-- EXTRAIT --
○ ○ ○ ○ ○

RÉPUBLIQUE FRANÇAISE AU NOM DU PEUPLE FRANÇAIS
COUR D'APPEL DE PARIS 22ème Chambre B
ARRET DU 30 Janvier 2007 (no, pages)
Numéro d'inscription au répertoire général : S 05 / 06479
Décision déférée à la Cour : jugement rendu le 27 Mai 2005 par le conseil de prud'hommes de LONGJUMEAU RG no 03 / 01485
APPELANTE Madame Christine X...... comparant en personne, assistée de Me Sandra GUERINOT, avocat au barreau de PARIS, toque : D1783
INTIMEE Société DISQUE ET SILICE 8 rue Ampère ZA du Pied-BP 224 67727 HOERDT CEDEX représentée par Me Sébastien BENDER, avocat au barreau de STRASBOURG
COMPOSITION DE LA COUR :
En application des dispositions de l'article 945-1 du nouveau Code de procédure civile, l'affaire a été débattue le 22 Décembre 2006, en audience publique, les parties ne s'y étant pas opposées, devant Monsieur Daniel FONTANAUD, Conseiller, chargé d'instruire l'affaire.
Ce magistrat a rendu compte des plaidoiries dans le délibéré de la Cour, composée de : Madame Brigitte BOITAUD, Présidente Monsieur Philippe LABRÉGÈRE, Conseiller Monsieur Daniel FONTANAUD, Conseiller qui en ont délibéré
Greffière : Mme Isabelle PIRES, lors des débats
ARRÊT :
-contradictoire-prononcé publiquement par Madame Brigitte BOITAUD, Présidente-signé par Madame Brigitte BOITAUD, présidente et par Mme Isabelle PIRES, greffière présente lors du prononcé
Exposé des faits et de la procédure
Mme Christine X..., engagée par la société anonyme DISQUE ET SILICE le 2 avril 2002, en qualité de cadre commercial itinérant, au dernier salaire mensuel brut de 2880 euros auquel s'ajoutait une partie variable, a été licenciée pour faute grave par lettre du 2 décembre 2003 énonçant les motifs suivants :
" En ce qui concerne vos refus de vous déplacer à notre siège de Hoerdt conformément à votre contrat de travail, et ce, en dépit de nos demandes téléphoniques et de nos relances écrites. (Demande du jeudi 25 septembre pour un déplacement du lundi 2 octobre, relance le mercredi 8 octobre pour un déplacement le mercredi 5 novembre, demande du lundi 10 novembre pour un déplacement le mercredi 12 novembre, demande du vendredi 14 novembre pour un déplacement sans délai, soit lundi le 17 novembre.)
Par ailleurs, mis à part votre absence pour maladie pour le déplacement du 2 octobre, vous ne nous avez fourni aucune explication acceptable. Vous vous permettez même de nous imposer par courrier avec AR le vendredi 21 novembre comme possibilité de vous déplacer.

○ ○ ○ ○ ○

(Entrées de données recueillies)
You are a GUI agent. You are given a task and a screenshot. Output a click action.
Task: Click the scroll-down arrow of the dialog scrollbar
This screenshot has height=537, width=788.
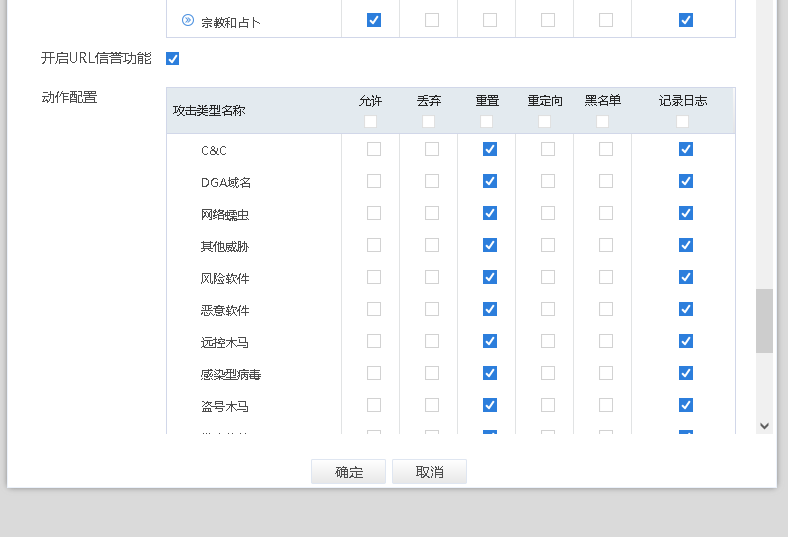click(765, 425)
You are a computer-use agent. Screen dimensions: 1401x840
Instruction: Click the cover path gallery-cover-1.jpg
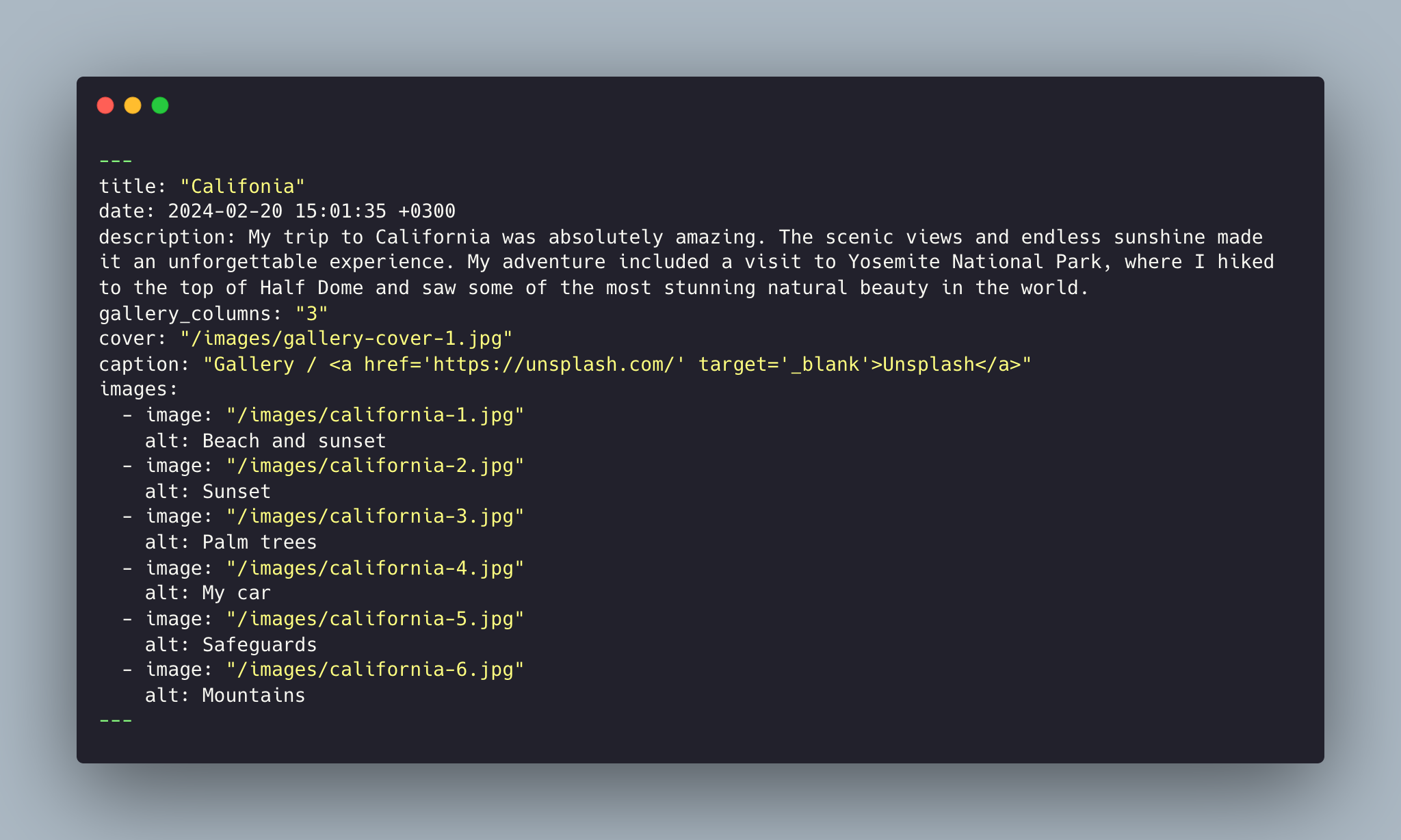[346, 339]
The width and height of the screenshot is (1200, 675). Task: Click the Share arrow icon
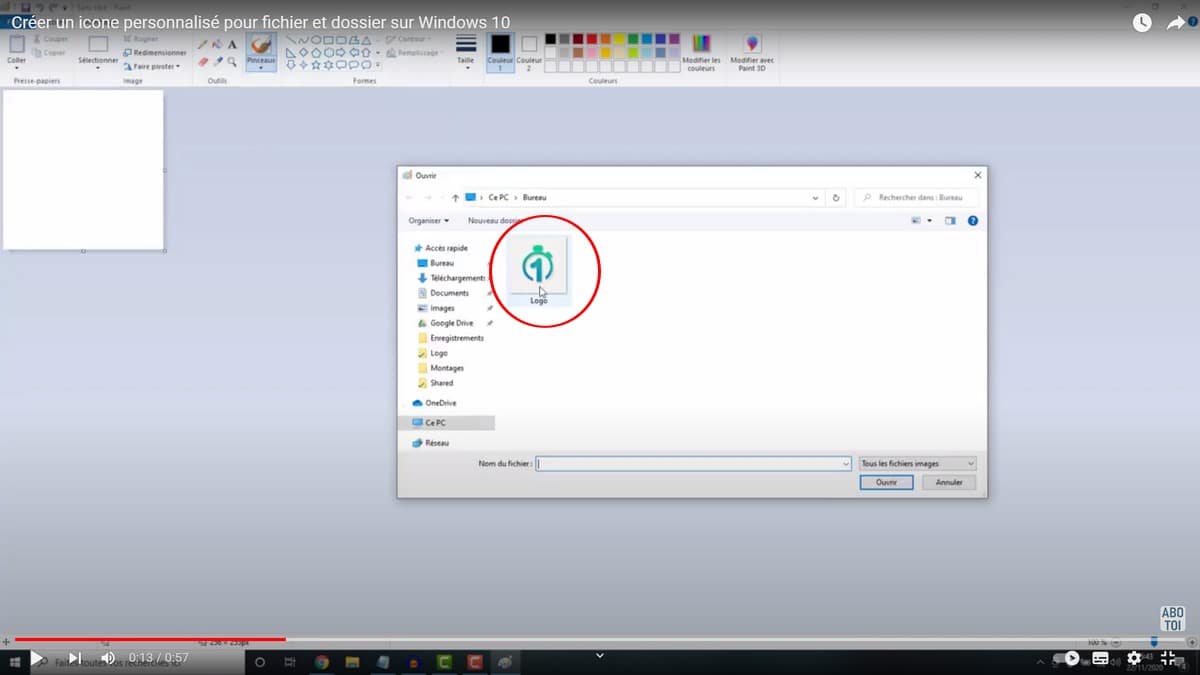click(1176, 23)
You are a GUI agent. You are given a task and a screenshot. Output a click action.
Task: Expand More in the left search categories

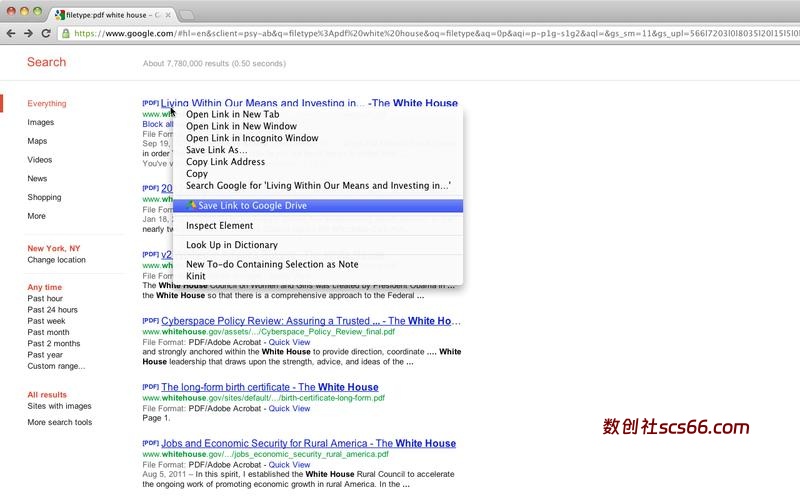click(x=36, y=216)
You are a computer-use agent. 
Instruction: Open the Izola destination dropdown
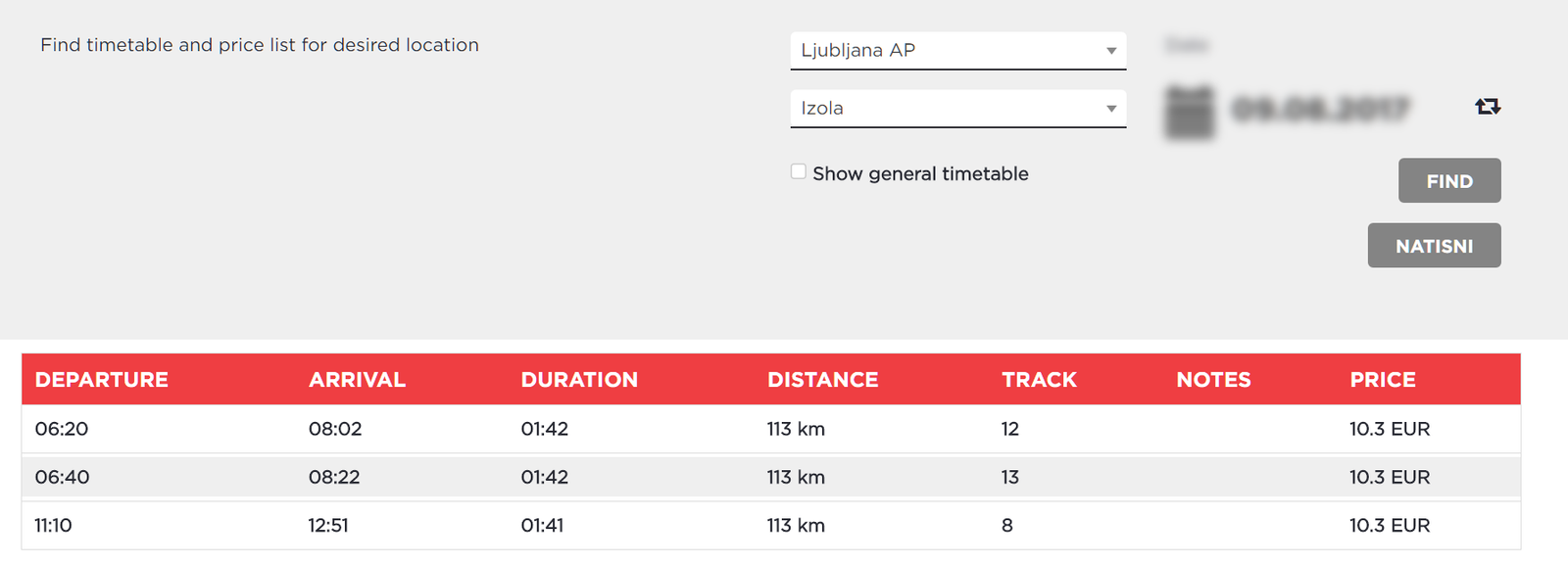point(957,108)
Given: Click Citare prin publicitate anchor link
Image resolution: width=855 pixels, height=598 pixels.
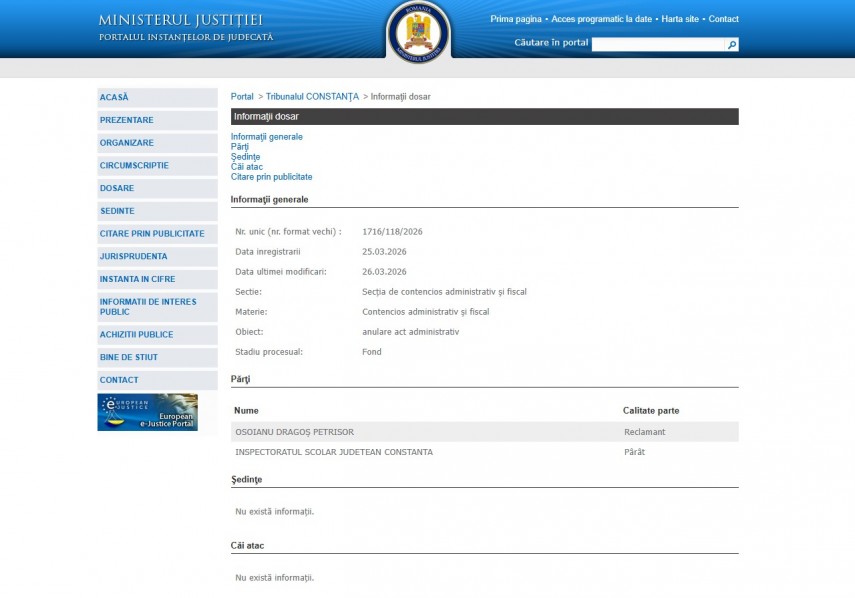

○ ○ ○ ○ ○

-- CONSIGNE 1 --
Recopiez le passage de l'arrêt qui va de « Par ailleurs, mis » jusqu'à « de vous déplacer. » inclus.
-- CONSIGNE 2 --
Répondez à ces questions d'après l'arrêt.
(a) À quelle date Mme Christine X... a-t-elle été engagée par la société DISQUE ET SILICE ?
(b) Quel était son dernier salaire mensuel brut, hors partie variable ?
(c) À quelle date l'affaire a-t-elle été débattue en audience publique ?
-- CONSIGNE 3 --
Prolongez l'arrêt de la cour d'appel à partir de sa dernière phrase.
Les enregistrements n'ont aucun rôle ici.

-- RÉSULTAT 1 --
Par ailleurs, mis à part votre absence pour maladie pour le déplacement du 2 octobre, vous ne nous avez fourni aucune explication acceptable. Vous vous permettez même de nous imposer par courrier avec AR le vendredi 21 novembre comme possibilité de vous déplacer.

-- RÉSULTAT 2 --
(a) Le 2 avril 2002.
(b) 2880 euros.
(c) Le 22 décembre 2006.

-- RÉSULTAT 3 --
C'est dans le même état d'esprit que vous vous êtes manifestement placée lorsque vous m'avez adressé plusieurs courriers électroniques sur un ton indigne d'un collaborateur, fusse t'il cadre, et en adressant à dessein une copie à vos collègues (" Mail " du 1er octobre)...
Enfin, le troisième point concerne votre absence totale de travail depuis le 13 octobre. En effet, depuis cette date, et en parfaite contradiction avec nos demandes, vous n'avez absolument fourni aucune prestation en rapport avec vos obligations contractuelles. Nous n'avons réceptionné aucun rapport d'activité hebdomadaire. Nous n'avons, contrairement à ce que vous avez insinué dans l'un de vos courriers, retracé aucun fichier reprenant la mise en place d'une prospection, et la facturation de votre ligne téléphonique a fait état de 13 appels téléphoniques du 14 octobre au 3 novembre, et une vingtaine d'appels pour la période du 5 au 27 novembre, dont pour les deux périodes, une majorité à destination de téléphones mobiles, ce qui est moin de correspondre au travail de prospection que nous vous avons confié en date du 13 octobre... "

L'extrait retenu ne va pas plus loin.